A concept drawing of the Sandown estate interface at Warner Reserve.

by Cam Lucadou-Wells

Greater Dandenong councillors have been seemingly in the dark about Planning Minister Sonya Kilkenny ‘calling in’ a controversial rezoning of Sandown Racecourse for a 7500-home estate.

In March, the minister formed the Sandown Racecourse Advisory Committee to make recommendations on the proposed rezoning of the 112-hectare racehorse and motor racing circuits.

That month, the committee received initial submissions from the proponent Melbourne Racing Club and stakeholders such as Greater Dandenong Council.

However, Cr Rhonda Garad said the first that councillors were informed by the council of the move was 7 May.

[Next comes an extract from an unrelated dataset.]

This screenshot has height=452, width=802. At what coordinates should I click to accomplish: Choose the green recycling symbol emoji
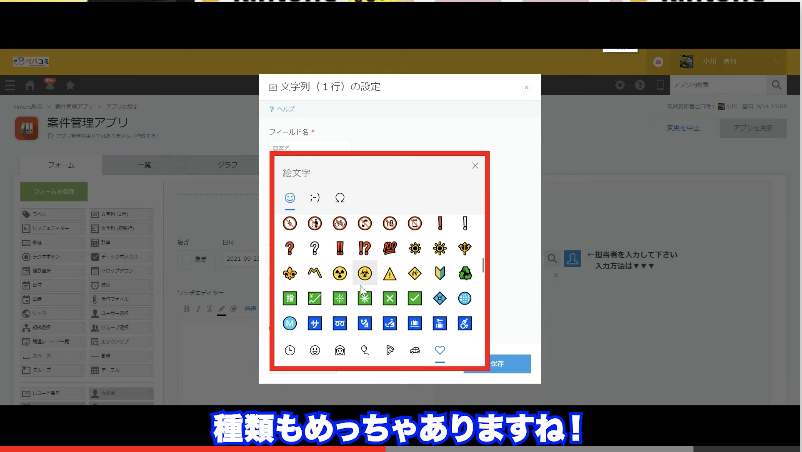(465, 273)
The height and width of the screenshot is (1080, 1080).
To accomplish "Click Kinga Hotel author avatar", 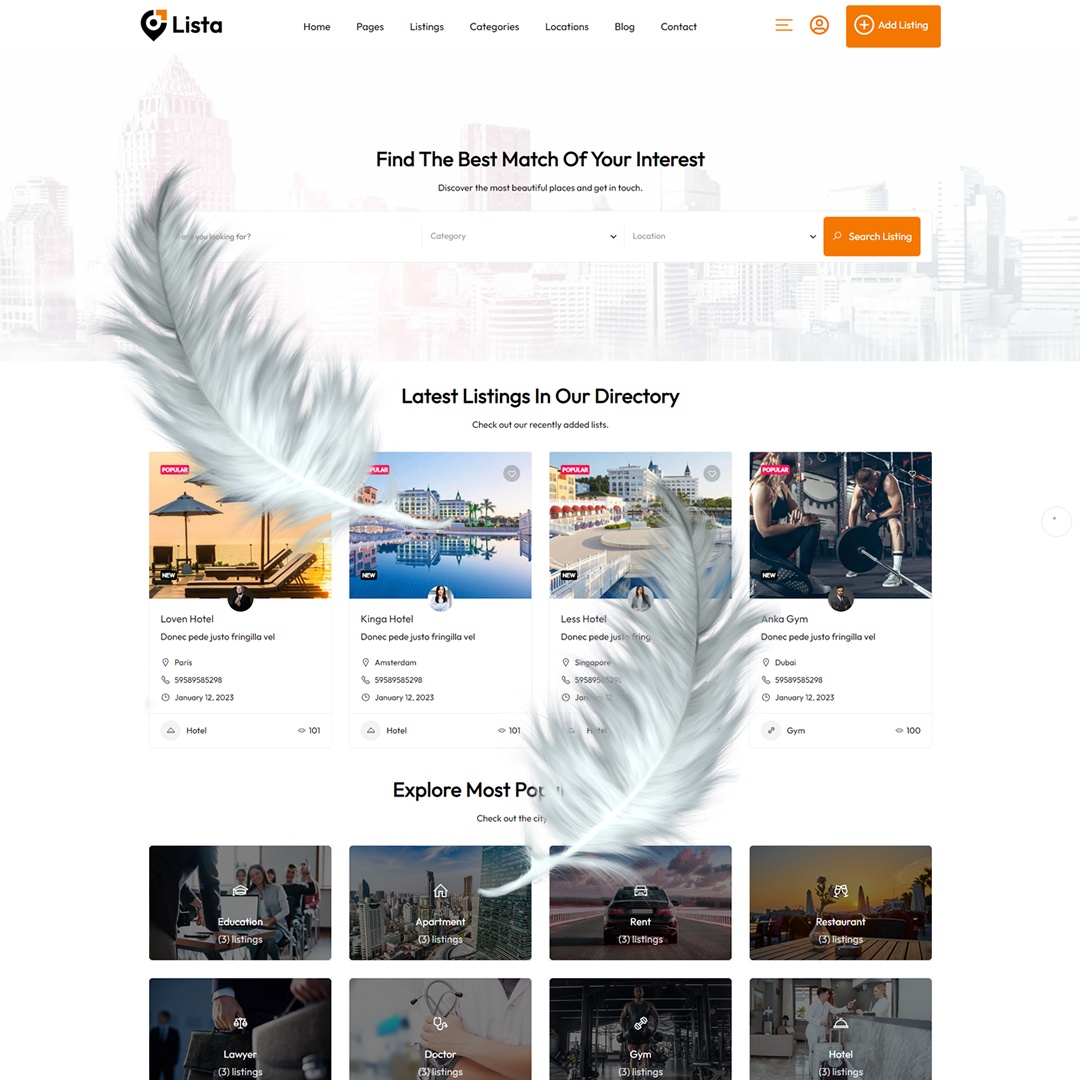I will (x=440, y=598).
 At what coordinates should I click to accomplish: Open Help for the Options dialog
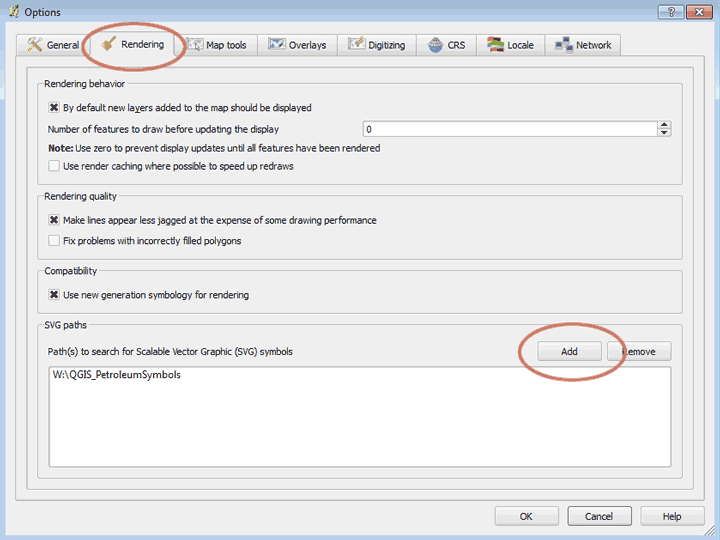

“I’m deeply shocked by this.

“Increasingly the council and therefore the community are locked out of any opportunity to shape our local community.”

The draft amendment C229gdan for Sandown proposes housing for about 16,000 residents.

As well as 20,000 square metres of commercial space for offices, dining and retail and more than 20 hectares of public space including open space, a school and community facilities.

It would retain the heritage-listed grandstand.

In its submission, Melbourne Water has voiced concerns over drainage and flooding risks from Mile Creek, which flows through the racecourse.

A flood study cited by Melbourne Water suggested properties would be “significantly impacted” in the case of a flood event similar to February 2011.

It also requested for widening of the waterway corridor to 100 metres and for all lots on the estate to be “flood free” above climate-change forecasts for 2100.

“Melbourne Water has asked for changes to the developer’s proposed Drainage and Flood Management Strategy to ensure that new developments don’t negatively impact neighbouring or downstream properties,” a spokesperson said.

“Before endorsing development plans, the proponent must submit specified reports for assessment, and provide details of proposed drainage works to Melbourne Water for approval.”

Planning consultant Urbis, on behalf of the MRC, responded that there were “differing views” from two flood assessments.

A separate report had found no increase in downstream flooding, Urbis submitted.

“Consequently, we consider that Melbourne Water has had sufficient input into the modelling approach and the flood study is appropriate for the purpose of exhibition.”

Greater Dandenong Council – through law firm Maddocks – appears to have fielded concerns about the amount of public open space as well as compelling the developer to fund infrastructure on the site.

A council spokesperson did not elaborate on its initial submission.

“Council is currently reviewing the documentation, and once that has been completed, will be making a submission to the Minister for Planning that will detail our position on all matters, including the open space.

“This submission will be finalised as part of a future Council meeting report, so will be publicly available at that time.”

According to the MRC, total open space will be more than 20 per cent of the Net Developable Area (NDA).

A MRC spokesperson said it was pleased that the rezoning was “making good progress”.

“The rezoning process is a planning process only and does not determine the future of racing at Sandown Racecourse.

“Future decisions regarding Sandown will be made in the best interests of the racing industry and ultimately if there is any move to cease racing at Sandown this will be in the hands of the MRC members.”

The Sandown Racecourse Advisory Committee is expected to start public consultation from mid-May to late-June, including a public hearing.

In a report in April, the committee stated it will review “opportunities” to deliver higher density and affordable housing possibly with central courtyards and terrace housing.

It would also seek updated traffic studies on the surrounding road network – and an explanation why Corrigan Road wasn’t proposed for an upgrade.

The report also noted the “conflicting findings” on flooding – noting that the existing lake and infrastructure could result in “flooding upstream of the site”.